The hard thing is outdated shortcuts in Network Places, or user defined shortcuts. All you need is one outdated entry in My Network Places to make the selection of an active shortcut a crawl.

Last thought: One of the issues of a Network mapped drive shortcut that is little appreciated is that Explorer acts differently in the context of a mapped drive. For a remote share it attempts to read, interpret, and cache all of the subfolder desktop.ini information, and the icon information. It does the same for a local Folder, after asking it to be read once. But the remote information access is slower (it is after all remote), and more likely to be flushed from the cache than the iteration of a local filestore. You have the additional complication that some file types (.AVI and .MPG come to mind readily) can be legnthy and the XP Explorer process lengthy, to try and pull the details required to enumerate the folder. One thought I had was to iterate through a Folder and subfolders and remove any Folder customizations such as a desktop.ini file.
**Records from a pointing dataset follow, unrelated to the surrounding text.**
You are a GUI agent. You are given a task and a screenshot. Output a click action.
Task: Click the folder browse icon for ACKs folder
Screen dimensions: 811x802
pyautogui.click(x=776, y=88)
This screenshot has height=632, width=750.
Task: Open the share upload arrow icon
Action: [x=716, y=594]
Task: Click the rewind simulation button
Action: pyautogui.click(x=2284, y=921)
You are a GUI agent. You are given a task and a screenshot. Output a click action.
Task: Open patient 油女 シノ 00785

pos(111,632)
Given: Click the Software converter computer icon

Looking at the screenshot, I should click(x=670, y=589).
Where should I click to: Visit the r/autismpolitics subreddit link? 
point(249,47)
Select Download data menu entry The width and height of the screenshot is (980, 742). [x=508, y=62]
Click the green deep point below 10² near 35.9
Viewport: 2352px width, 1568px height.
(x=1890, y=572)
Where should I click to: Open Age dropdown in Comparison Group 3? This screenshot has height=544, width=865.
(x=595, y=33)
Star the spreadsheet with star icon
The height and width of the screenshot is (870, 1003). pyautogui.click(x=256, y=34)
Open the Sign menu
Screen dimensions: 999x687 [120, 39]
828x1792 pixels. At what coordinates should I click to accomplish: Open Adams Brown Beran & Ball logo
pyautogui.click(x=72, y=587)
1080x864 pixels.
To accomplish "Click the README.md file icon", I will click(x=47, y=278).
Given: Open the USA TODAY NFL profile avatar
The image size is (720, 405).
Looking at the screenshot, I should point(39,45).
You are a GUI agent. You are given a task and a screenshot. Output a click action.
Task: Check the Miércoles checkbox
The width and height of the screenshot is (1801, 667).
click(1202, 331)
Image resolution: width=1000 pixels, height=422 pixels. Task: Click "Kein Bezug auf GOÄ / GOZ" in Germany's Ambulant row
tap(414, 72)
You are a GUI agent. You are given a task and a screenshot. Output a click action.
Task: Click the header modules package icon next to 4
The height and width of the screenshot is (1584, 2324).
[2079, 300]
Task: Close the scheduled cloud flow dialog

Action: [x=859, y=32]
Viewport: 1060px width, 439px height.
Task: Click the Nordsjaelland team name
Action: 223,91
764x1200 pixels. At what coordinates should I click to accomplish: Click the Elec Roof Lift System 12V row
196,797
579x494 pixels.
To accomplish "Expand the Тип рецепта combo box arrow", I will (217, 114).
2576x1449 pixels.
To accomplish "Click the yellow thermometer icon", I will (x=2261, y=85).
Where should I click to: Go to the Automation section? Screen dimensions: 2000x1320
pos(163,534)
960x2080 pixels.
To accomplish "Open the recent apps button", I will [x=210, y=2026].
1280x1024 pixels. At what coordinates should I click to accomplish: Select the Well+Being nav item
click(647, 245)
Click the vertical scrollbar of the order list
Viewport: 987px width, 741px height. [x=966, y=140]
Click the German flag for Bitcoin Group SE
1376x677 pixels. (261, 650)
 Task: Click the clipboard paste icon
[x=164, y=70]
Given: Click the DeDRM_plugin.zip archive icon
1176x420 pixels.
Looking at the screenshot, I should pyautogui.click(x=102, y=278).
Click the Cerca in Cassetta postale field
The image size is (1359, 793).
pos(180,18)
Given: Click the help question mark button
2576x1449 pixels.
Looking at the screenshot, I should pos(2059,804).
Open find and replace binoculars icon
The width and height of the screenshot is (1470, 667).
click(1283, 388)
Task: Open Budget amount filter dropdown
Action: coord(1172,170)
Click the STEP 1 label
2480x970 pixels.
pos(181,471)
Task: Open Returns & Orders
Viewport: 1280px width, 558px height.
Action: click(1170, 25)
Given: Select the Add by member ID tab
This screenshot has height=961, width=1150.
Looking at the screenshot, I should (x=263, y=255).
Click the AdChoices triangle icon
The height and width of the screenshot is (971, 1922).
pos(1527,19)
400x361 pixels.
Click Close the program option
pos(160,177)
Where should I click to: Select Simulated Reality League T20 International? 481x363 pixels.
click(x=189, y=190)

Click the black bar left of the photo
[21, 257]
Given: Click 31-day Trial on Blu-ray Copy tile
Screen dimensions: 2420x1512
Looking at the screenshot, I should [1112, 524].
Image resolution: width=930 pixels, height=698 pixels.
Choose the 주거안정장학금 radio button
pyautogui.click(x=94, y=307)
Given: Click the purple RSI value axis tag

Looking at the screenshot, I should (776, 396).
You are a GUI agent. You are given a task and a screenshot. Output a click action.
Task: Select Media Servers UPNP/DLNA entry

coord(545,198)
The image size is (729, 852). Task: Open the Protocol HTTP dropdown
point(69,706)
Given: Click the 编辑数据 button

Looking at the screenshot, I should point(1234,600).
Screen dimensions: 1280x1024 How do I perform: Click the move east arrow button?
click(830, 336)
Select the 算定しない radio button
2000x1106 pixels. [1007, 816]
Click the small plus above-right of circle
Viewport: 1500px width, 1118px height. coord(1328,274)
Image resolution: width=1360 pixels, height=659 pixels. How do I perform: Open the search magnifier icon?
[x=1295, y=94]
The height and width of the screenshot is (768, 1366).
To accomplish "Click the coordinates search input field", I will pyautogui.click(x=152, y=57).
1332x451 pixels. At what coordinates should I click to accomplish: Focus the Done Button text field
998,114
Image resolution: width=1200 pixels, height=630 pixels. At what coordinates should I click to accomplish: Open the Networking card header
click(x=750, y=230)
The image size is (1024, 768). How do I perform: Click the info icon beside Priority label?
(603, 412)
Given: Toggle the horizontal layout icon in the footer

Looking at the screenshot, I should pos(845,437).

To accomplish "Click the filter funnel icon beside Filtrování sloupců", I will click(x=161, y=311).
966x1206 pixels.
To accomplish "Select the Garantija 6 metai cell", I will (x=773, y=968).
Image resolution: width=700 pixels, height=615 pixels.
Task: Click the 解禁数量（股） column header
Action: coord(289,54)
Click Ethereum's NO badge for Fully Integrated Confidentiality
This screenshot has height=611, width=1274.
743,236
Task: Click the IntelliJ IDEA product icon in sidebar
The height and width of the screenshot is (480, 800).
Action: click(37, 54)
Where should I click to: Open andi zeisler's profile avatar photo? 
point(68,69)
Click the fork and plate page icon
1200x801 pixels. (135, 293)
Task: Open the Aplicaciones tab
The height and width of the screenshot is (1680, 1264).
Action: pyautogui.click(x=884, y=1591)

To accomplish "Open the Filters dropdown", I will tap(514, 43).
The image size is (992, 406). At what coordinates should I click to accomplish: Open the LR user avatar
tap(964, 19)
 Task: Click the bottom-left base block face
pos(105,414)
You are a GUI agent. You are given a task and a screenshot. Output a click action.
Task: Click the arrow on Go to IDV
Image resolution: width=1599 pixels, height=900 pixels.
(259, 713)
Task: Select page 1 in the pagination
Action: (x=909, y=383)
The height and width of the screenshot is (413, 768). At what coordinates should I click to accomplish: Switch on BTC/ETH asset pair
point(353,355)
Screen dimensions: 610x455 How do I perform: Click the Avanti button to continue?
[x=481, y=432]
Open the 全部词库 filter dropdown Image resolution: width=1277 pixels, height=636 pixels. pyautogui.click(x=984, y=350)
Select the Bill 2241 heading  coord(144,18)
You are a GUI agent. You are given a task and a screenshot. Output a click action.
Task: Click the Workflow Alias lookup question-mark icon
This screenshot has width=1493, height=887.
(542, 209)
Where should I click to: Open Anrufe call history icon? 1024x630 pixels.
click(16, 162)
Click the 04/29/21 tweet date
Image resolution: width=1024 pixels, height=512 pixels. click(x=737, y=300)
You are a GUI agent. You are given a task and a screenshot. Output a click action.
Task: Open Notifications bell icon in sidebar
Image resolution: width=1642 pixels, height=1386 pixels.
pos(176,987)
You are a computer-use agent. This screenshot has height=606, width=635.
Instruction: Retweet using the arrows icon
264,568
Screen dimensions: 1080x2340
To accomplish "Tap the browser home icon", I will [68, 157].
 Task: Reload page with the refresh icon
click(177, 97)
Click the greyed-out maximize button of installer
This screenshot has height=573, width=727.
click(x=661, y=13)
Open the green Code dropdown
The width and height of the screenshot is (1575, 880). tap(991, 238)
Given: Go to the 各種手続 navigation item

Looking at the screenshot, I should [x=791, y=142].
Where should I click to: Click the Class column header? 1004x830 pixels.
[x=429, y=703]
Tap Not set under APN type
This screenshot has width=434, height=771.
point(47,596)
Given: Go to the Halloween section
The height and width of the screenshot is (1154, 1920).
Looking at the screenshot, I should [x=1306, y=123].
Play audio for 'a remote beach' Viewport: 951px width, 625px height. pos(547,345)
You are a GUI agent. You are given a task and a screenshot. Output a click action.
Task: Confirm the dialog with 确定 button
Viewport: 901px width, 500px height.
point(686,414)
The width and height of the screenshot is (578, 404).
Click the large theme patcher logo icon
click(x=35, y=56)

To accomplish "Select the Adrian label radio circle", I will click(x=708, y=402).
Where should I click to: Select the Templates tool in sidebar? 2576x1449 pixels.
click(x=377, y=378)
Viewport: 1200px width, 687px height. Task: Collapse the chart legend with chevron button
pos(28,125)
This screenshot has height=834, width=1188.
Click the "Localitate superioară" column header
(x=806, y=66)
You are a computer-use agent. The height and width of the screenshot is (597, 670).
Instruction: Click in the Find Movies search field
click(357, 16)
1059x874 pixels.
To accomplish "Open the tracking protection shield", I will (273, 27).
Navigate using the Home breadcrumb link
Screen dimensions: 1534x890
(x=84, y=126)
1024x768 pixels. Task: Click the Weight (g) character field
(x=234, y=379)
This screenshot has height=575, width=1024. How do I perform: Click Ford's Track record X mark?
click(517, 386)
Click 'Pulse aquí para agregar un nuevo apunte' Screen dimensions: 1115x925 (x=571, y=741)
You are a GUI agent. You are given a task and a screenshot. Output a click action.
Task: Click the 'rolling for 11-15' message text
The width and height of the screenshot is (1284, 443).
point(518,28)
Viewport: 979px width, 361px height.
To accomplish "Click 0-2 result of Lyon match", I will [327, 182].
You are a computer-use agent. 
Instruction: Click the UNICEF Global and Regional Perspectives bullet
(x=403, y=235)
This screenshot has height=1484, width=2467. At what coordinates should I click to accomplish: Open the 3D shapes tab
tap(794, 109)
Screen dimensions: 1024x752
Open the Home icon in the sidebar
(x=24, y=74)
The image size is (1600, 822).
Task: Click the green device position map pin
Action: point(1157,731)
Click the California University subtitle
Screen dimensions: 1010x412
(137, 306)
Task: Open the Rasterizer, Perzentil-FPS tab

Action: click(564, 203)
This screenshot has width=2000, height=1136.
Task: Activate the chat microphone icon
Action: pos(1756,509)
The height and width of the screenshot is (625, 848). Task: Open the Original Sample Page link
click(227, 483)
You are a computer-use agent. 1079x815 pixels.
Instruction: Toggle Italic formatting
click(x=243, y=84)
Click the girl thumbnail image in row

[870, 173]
Early results are promising, (and I promise a definitive "slow browsing" FAQ by the end of the year for the Forum). But for this particular thread, the source of the problem is likely found in the advice at the beginning of this post.
 
I apologize to all, lengthy was mis-spelled repeatedly above.

Sigh. I do know better.

 
Thanks for all your advice. I will try them out tomorrow when I'm next at that office.